October 14th, 2013 at 8:32 PM ^

Can't disagree that a once united student section has become a one sided free for all. I hope the COY bring more into the know instead of having the echoing, off beat 2.5 "ugly goalie" chant sound high school-ish. 

Great write up Brian.... and good job with the preview along with Spath on TKA. 

 

Md23Rewls

October 14th, 2013 at 4:47 PM ^

College hockey doesn't look right now that goalies can wear cat eye cages. I don't know how many people I have to complain about this to before goalies are forced back into cages that provide worse sightlines for the sake of my aesthetic pleasure, but I'm willing to complain to all of them.

UMQuadz05

October 14th, 2013 at 4:47 PM ^

Oh man, I was at that tourney game. Still one of the most intense sequences of hockey I have ever seen, and even though we lost it was one of the coolest. It was the opposite of the last football game- Michigan played well and lost to a great team that just played a little better.

gwkrlghl

October 14th, 2013 at 4:52 PM ^

As optimisitic of a write as I've seen on a while in here. I unfortunately did not catch either game either but it sure seems like we're getting more out of freshmen to this point than we previously thought was possible/probable. We'll see if they can hold up but like I've mentioned elsewhere, their career has already been a trial by fire (#4 BC, in front of 11,000 on the road) and they've held up pretty darn good. We'll see if it continues, it doesn't get any easier with the following 4 freakin games:

  • @#13 UNH twice
  • #15 BU
  • #9 Umass-Lowell

Someone in the AD hates the hockey team because the first 6 games are brutal.
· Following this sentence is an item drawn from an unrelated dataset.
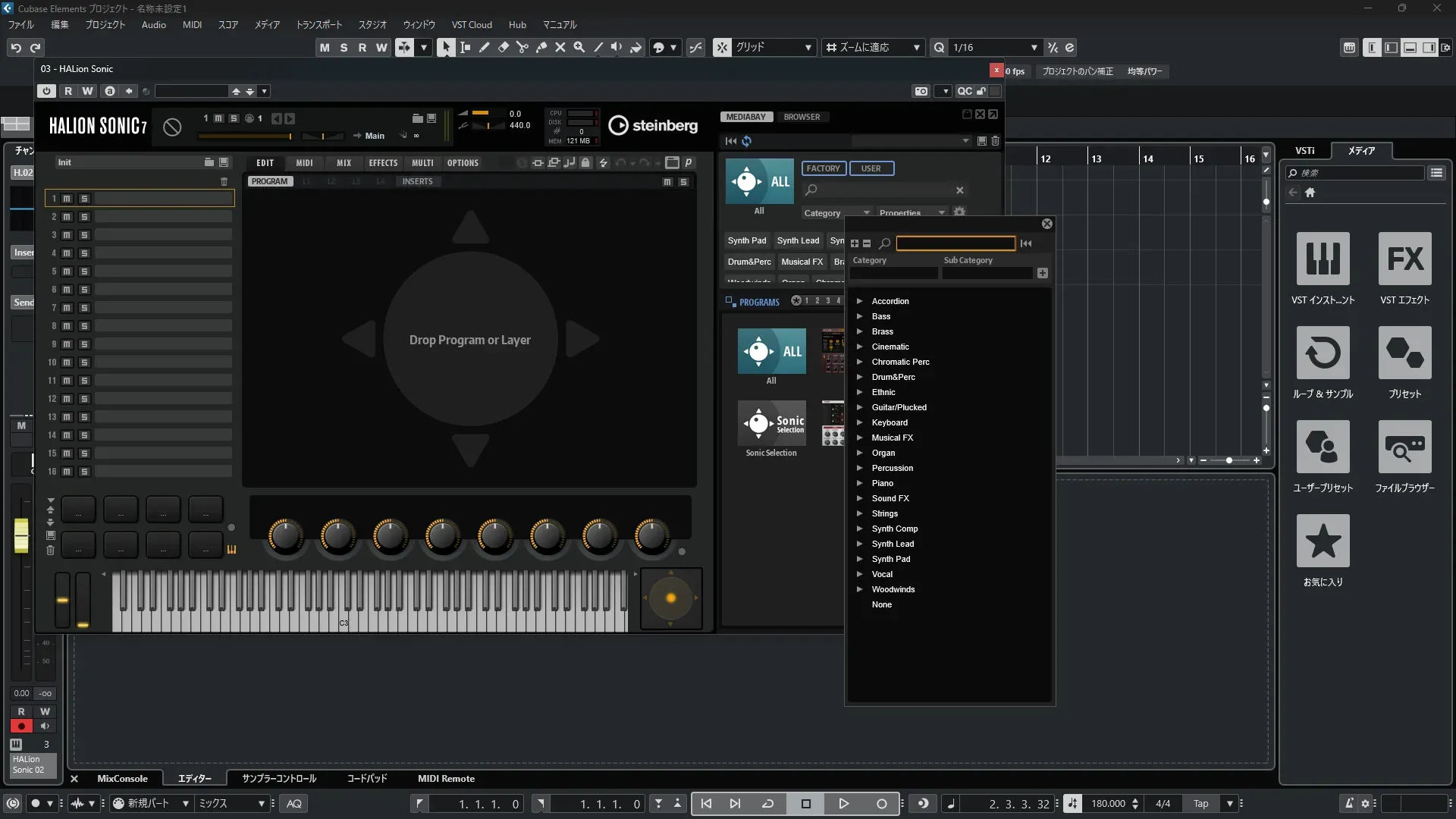The width and height of the screenshot is (1456, 819).
Task: Click the transport Play button
Action: 843,804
At least no one will question our SOS come tournament-choosin time. At least we catch a break after that with eleven straight against unranked (but still good) teams

Adam Schnepp

October 15th, 2013 at 11:29 AM ^

Exactly what I was thinking. Things could have gone really poorly as far as the early schedule goes but there's been a distinct difference between last season and this season already in terms of energy and effort and it's paid off. SOS looks good right now, the team's record looks good, the mid-season schedule looks good, Brian's write up looked good; if this team continues on the trajectory they've set there shouldn't be much guessing come tournament time.

JustGoBlue

October 14th, 2013 at 5:31 PM ^

on Rivals but the last several times we've had 10+ freshman (1998, 2002, 2006, 2008), 3 of those years went pretty well.  1 title, 3 frozen fours.  Small sample size, but pretty good precedent.

Michigan Arrogance

October 14th, 2013 at 6:09 PM ^

I was at the RIT game-

a few bad penalties by young Dmen, some indecisive play in their own defensive zone contrinuted to some SOG. Racine was solid- calm, in position.

the SOG were partly a result of the penalty disparity. I'm not too worried long term b/c of that.
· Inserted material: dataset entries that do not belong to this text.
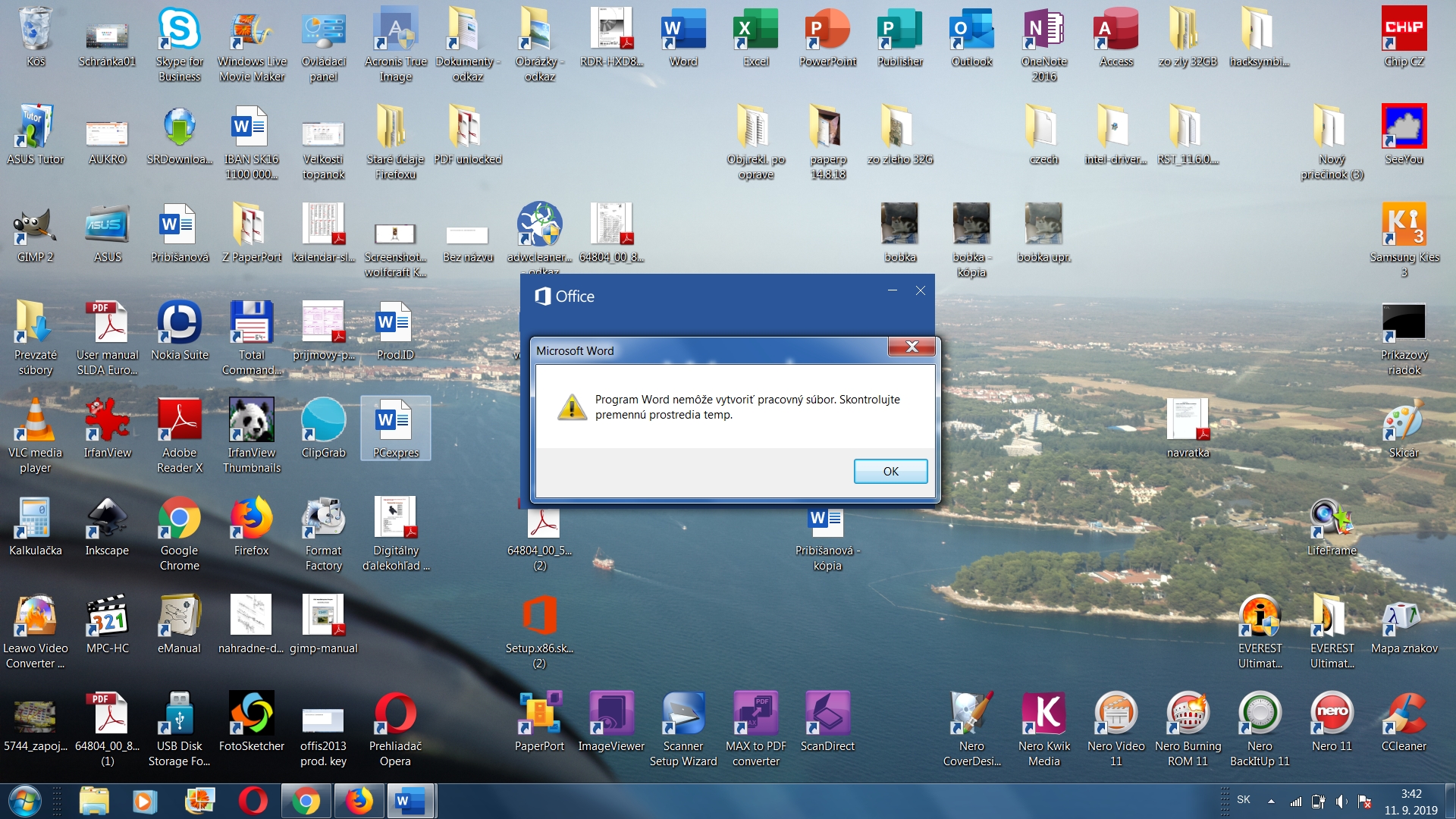Click the volume speaker tray icon
Viewport: 1456px width, 819px height.
[x=1341, y=801]
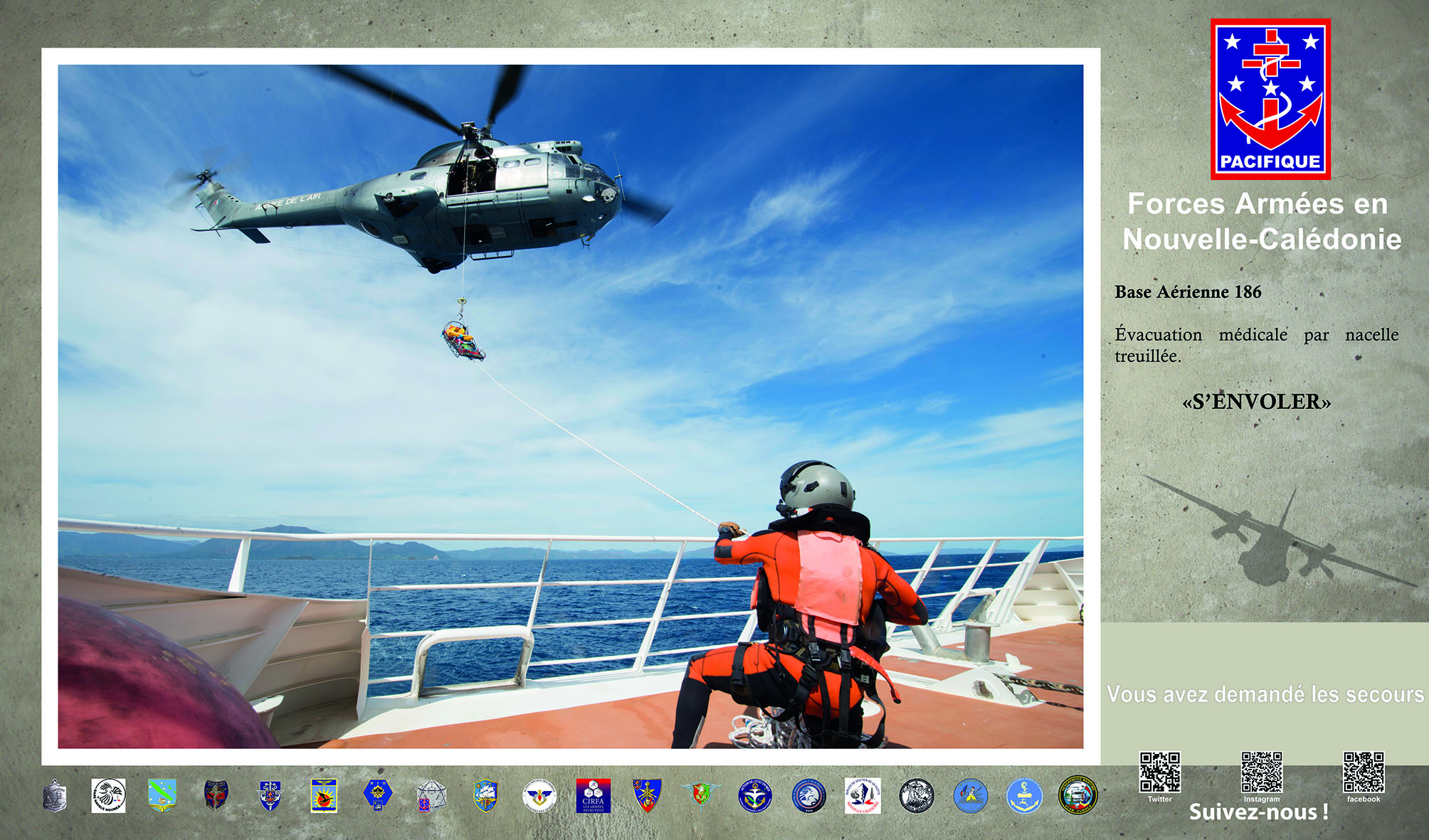This screenshot has width=1429, height=840.
Task: Click the Action de l'État en Mer emblem
Action: pos(754,795)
can't wait to see how the UNH series goes.

enlightenedbum

October 14th, 2013 at 7:16 PM ^

So maybe it's because I read the blog and you've been talking him up for a long time, but from watching the BC game on TV and the exhibition game I think I would have made an EEEEEEEEEE I'm A Little Girl for JT Compher tag.  Holy hell has that kid been impressive.  Red has him playing in all situations, he flies around, makes really good and really smart plays, seems to see the game like the really great players.  Most encouraging debut by a freshman (non-Trey Burke dfivision) in a while at Michigan.  He made me think about Carl Hagelin in a way that was not "man, I fucking miss Carl Hagelin."

And just generally, we seemed a lot faster and quicker to the puck than we have in a while.  I'm pretty encouraged, without being able to watch the RIT game.